John Akehurst found himself and his top management team in a workshop with Michael Rennie, a partner at the global consulting firm McKinsey & Company, and Gita Bellin, a leader in the human potential movement. The effect of the workshop, which was like nothing they had ever done before, was profound. “Perhaps the biggest and most simple thing that we recognized was that our behavior as leaders was creating the things that we were grumbling about in the rest of the organization,” he recalls. “Other people were not being creative and were not acting autonomously because we thought we knew all the answers and kept telling them what to do instead of giving them directional guidance and coaching them so that they had the space to grow, express themselves in the workplace, and deliver the product of their ideas and efforts on time.”

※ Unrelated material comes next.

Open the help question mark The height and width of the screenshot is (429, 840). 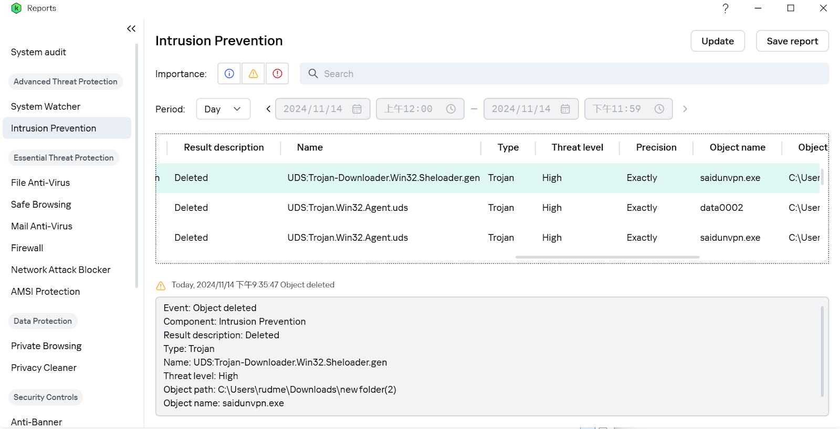tap(726, 8)
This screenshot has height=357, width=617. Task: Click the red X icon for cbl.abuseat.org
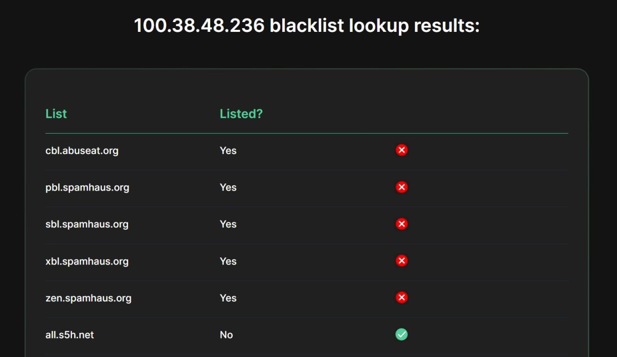tap(402, 150)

For Akehurst, the experience was a personal revelation. “I was a bit of a bully,” he confesses, with disarming frankness. Like any modern manager, he says, “I'm very good at analytic things. This is very useful in business. But in our 'command-and-control' environment at the time, I also used my intellect to brutalize people without fully recognizing what I was doing.” Akehurst began to seek feedback from his subordinates: “I'd ask people to point out to me after a meeting if I'd slipped back into some of my angry and bullying ways.” But more significantly, he discovered something about himself that stunned him. “The big thing for me was recognizing that I had not felt joy in my life for a long time. I walked around with this cloud of anxiety: Were we going to make our business performance goals? Had I made the right choice about this, that, or the other?” he tells me. “I recognized that this was not good for the business, and I also had a personal yearning for things to be different. I just knew, 'I cannot go on like this.'” During the workshop, when he finally let go of the “shield” that he had built up on his way to becoming a CEO, “there was a huge sense of togetherness as a team.” Akehurst says simply, “The external environment is not different; it's just that I've chosen a different way of being.”

The machine is not simply a metaphor. It is a state of consciousness. A new creativity can be released when leaders reach beyond the numbers and controls to find out what moves the human beings inside organizations. “What we found was that if you ask people to stretch to reach for a higher human purpose and meaning,” Akehurst explains, “they will be more courageous about what they are doing. Then miraculous things happen that are well beyond the previous expectations of the individuals and the company.” For example, discovering that many in the organization felt ashamed about working with nonrenewable resources (even though the company was also engaged in developing sustainable forms of energy), they faced the issue straight on. “We were able to take on a far more challenging vision. We had the temerity to see ourselves as a service provider to humanity.” Akehurst tells me, “We decided that we were only going to do things if we could be proud of them, which really caught the imagination of the workforce. Someone would say, 'Wouldn't it be exciting for us to go to another country, produce their first oil and gas, and do it in a way that is profitable and actually enhances the unspoiled environment and the economy of that terribly poor nation?' Then people would get really excited, realizing that they could make a real contribution to humanity.” By stepping outside the corporate mindset, Akehurst made possible a new kind of capitalist creativity that is generative.

So the leader goes first. When he or she abandons the command-and-control outpost at the top of the corporate hierarchy and begins to engage in authentic relationships that include shared learning, commitment to a vision, and a deeper integrity, then the blood begins to flow in the organization. But transformation cannot stop with the leader. The machine needs to be dismantled. The whole system needs to change.